■ **EXERCÍCIOS**
A – No texto sobre a Ísis, quais são as três coisas que, segundo a frase que começa com "Sei disso", mostram que a Vida não nos abandona? Liste todas.
B – Passe para o inglês esta frase do texto sobre a Ísis: "Há outra coisa importante que a Ísis sabe: é que a Vida não nos abandona."
C – Reescreva em forma de lista o parágrafo do texto sobre a Ísis que começa com "A Ísis sabe tudo", mantendo as informações principais.

■ **TEXTO FORNECIDO**
◆ ◆ ◆ ◆ ◆ ◆ ◆

A Ísis sabe tudo: sabe quem eu sou e sabe da minha luz interior, em que viajou durante o sonho e a gestação e em que talvez ainda viaje; sabe do meu amor pelo Vítor; conhece os meus medos como fantasmas; compreende melhor as plantas do que eu, sabe que somos filhos das estrelas. Sabe de tudo o que é verdade – só as mentiras, os subterfúgios, as hipocrisias, essas distâncias que os homens criam, é que lhe são estranhas e incompreensíveis, é que a confundem e perdem. Há outra coisa importante que a Ísis sabe: é que a Vida não nos abandona. Sei disso pelo seu olhar, pelo seu sorriso compassivo, pela ternura antiga, madura, depurada, com que me envolve em certos momentos. 

Agora que a Ísis já nasceu há quase seis meses, dou por mim a embalá-la, à noite, pendurada na sua sling contra o meu peito, encostando a minha cabeça à dela e cantando devagar.

◆ ◆ ◆ ◆ ◆ ◆ ◆

■ **DADOS FORNECIDOS**

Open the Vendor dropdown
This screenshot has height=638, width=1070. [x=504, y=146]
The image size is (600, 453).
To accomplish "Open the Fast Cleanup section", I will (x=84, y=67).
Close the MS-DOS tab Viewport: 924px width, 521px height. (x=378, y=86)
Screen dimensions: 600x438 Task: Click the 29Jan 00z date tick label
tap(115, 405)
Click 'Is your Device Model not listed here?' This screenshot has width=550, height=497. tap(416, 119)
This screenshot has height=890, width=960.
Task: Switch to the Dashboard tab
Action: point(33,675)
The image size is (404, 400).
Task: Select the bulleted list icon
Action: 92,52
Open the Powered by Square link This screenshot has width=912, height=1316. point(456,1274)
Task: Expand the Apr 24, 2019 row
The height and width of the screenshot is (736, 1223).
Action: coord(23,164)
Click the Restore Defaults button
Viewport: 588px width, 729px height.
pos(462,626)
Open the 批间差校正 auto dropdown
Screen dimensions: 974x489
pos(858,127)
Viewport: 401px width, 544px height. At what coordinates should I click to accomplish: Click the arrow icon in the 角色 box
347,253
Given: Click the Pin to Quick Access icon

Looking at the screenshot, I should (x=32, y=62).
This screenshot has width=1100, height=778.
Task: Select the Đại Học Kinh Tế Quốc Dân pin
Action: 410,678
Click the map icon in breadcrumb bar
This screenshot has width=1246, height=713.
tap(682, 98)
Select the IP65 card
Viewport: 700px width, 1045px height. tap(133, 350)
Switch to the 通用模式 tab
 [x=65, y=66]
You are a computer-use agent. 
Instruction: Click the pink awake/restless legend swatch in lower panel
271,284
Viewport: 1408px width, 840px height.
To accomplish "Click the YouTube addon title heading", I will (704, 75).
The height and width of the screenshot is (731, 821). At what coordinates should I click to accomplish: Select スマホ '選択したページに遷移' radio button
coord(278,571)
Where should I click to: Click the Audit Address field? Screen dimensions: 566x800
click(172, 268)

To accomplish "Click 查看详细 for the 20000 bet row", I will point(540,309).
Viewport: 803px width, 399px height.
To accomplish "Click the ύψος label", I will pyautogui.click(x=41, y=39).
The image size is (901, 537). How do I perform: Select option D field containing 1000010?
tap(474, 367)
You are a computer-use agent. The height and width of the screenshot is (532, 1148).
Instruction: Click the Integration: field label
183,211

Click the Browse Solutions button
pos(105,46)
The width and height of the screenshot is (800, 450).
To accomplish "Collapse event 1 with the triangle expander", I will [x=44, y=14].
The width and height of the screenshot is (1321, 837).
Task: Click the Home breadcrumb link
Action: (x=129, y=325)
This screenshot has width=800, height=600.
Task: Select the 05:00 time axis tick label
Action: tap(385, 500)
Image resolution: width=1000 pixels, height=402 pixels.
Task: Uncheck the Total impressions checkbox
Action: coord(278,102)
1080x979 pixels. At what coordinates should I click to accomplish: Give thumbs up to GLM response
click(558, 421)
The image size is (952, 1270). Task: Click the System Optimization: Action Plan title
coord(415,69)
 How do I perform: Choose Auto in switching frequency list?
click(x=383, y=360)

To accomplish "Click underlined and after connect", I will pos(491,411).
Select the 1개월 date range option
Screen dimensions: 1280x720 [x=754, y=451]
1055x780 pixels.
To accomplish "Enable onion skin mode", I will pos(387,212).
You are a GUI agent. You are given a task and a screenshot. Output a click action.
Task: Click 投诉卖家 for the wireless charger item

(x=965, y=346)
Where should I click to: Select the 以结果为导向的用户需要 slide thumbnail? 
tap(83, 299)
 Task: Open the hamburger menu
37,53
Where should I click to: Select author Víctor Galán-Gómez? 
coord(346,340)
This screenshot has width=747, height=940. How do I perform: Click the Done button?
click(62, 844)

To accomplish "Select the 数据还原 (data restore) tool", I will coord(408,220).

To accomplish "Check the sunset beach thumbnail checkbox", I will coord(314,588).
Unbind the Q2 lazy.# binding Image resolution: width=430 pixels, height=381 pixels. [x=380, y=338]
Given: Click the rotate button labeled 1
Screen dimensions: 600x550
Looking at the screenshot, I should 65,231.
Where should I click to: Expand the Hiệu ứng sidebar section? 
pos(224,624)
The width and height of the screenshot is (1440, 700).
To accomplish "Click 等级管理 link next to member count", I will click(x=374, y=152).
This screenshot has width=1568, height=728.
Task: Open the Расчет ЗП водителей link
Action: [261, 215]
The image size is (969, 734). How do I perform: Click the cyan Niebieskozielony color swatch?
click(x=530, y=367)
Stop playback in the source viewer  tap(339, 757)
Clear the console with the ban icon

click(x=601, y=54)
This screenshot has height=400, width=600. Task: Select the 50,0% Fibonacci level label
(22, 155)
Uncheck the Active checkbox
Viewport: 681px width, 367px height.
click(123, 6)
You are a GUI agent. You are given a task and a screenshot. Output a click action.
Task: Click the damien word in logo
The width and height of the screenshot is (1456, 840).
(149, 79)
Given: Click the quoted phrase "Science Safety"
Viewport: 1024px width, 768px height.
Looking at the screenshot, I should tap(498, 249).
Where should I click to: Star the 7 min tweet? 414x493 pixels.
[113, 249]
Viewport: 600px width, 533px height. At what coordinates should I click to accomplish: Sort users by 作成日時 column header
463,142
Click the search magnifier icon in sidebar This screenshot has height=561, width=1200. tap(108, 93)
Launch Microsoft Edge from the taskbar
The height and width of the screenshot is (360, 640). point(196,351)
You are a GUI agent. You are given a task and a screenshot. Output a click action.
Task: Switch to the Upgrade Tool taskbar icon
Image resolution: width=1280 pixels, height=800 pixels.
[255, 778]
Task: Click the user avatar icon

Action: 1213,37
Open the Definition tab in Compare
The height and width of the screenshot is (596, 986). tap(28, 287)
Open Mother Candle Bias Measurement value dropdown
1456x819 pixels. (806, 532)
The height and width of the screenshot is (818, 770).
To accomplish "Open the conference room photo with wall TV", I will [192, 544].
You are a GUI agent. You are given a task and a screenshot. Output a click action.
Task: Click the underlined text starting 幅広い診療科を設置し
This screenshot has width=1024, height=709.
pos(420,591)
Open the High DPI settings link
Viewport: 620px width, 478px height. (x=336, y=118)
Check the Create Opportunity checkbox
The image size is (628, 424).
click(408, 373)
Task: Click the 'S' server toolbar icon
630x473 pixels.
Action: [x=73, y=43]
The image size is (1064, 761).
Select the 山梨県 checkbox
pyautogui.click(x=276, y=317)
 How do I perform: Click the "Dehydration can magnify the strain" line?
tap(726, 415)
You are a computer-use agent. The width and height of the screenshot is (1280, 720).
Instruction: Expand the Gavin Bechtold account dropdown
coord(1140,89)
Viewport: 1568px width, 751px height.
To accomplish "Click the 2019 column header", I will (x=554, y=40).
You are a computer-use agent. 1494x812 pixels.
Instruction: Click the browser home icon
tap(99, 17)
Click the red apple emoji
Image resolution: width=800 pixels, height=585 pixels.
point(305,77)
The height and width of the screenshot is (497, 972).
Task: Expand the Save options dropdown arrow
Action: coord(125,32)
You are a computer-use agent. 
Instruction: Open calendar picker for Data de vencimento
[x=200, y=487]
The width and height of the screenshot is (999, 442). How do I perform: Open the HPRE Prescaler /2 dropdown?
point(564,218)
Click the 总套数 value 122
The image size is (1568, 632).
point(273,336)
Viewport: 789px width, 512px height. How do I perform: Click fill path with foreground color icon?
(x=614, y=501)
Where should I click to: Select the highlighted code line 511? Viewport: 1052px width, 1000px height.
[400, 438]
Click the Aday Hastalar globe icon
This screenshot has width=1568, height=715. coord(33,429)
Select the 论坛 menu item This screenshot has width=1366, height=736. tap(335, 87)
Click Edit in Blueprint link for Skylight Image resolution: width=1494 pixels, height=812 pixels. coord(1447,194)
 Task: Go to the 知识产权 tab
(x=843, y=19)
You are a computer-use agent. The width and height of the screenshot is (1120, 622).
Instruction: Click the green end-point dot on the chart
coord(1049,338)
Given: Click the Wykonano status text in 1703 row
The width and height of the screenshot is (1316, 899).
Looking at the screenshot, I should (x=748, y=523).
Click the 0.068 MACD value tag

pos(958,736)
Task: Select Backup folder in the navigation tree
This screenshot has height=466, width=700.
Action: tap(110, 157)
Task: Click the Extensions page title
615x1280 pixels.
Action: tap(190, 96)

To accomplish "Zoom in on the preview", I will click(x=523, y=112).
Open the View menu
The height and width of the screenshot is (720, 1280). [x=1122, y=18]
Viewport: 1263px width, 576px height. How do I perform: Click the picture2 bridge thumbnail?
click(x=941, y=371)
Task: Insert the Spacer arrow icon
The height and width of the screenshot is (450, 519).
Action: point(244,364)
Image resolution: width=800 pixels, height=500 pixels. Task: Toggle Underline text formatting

◆ ◆ ◆ ◆ ◆ ◆ ◆

■ **RESPOSTAS**
A –
- O seu olhar
- O seu sorriso compassivo
- A ternura antiga, madura, depurada, com que envolve em certos momentos

B – There is another important thing that Ísis knows: that Life does not abandon us.

C –
- A Ísis sabe quem eu sou e conhece a minha luz interior, onde viajou durante o sonho e a gestação e talvez ainda viaje.
- Sabe do meu amor pelo Vítor.
- Conhece os meus medos.
- Compreende as plantas melhor do que eu e sabe que somos filhos das estrelas.
- Sabe tudo o que é verdade; só as mentiras, os subterfúgios e as hipocrisias lhe são estranhos e a confundem.
- Sabe também que a Vida não nos abandona, o que se percebe pelo seu olhar, pelo seu sorriso e pela sua ternura.